Feature Extraction Tool for Phishing Dataset
Keywords:
Feature Extraction, Word2vec, PhishingAbstract
Feature extraction is a fundamental technique applied by researchers to extract the dimensionality of dataset. Machine learning algorithms rely on feature vectors rather than raw data for effective processing. Thus, the development of feature extraction tools become crucial in converting raw text datasets into feature vectors. In this project, we propose the utilization of Word2vec model and object-oriented approach to extract features from raw text datasets. Our tool could be applied in research exploring text-based feature extraction, with the implementation realized through Python. The feature extraction tool offers the flexibility to extract user-selected features or all phishing-related features from the raw text dataset, enhancing its applicability in diverse research scenarios.

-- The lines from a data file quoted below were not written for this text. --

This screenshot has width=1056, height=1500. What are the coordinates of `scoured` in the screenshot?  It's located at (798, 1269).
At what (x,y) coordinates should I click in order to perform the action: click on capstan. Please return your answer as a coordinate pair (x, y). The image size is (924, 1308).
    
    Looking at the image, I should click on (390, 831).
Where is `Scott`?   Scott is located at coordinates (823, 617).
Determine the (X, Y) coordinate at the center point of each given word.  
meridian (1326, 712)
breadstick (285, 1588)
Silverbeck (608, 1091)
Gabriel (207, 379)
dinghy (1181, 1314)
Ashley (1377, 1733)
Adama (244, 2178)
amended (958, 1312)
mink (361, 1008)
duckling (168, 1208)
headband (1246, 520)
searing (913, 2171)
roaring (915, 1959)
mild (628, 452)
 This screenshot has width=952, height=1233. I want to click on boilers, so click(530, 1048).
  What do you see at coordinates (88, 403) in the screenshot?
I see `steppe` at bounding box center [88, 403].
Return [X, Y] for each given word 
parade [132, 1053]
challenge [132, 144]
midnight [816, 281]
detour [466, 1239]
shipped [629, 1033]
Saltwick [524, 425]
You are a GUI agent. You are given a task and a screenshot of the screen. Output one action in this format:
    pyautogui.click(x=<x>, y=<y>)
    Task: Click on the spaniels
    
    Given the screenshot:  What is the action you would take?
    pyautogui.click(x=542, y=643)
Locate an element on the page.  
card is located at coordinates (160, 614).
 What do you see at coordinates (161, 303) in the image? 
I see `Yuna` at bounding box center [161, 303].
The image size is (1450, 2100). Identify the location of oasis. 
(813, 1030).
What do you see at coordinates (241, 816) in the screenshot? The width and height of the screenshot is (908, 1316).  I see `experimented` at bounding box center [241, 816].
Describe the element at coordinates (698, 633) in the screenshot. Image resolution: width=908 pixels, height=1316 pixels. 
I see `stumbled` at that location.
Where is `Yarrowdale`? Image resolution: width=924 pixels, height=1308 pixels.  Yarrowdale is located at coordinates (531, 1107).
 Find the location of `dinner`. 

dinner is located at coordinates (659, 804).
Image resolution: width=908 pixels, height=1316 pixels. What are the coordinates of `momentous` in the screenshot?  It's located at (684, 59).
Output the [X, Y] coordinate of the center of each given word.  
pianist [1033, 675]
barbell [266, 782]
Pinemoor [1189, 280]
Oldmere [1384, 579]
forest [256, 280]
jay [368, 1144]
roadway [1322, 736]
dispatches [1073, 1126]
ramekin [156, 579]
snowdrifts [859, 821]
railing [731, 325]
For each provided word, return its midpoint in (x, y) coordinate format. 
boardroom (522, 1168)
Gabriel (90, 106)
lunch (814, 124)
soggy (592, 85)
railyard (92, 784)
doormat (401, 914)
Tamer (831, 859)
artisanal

Features that are included are Contains_Urgency, Contains_Free, Contains_Exclamation_Marks, Contains_Urls, Word_Count, Contain_Most_Similar_Words_To_Urgent_Word, and Contain_Most_Frequent_Word_Word. Features such as Contain_Most_Similar_Words_To_Urgent_Word and Contain_Most_Frequent_Word_Word are extracted using the Word2vec model. Main modules that are included in the tool are the user register module, user login module, upload module, download module, and feature extraction module.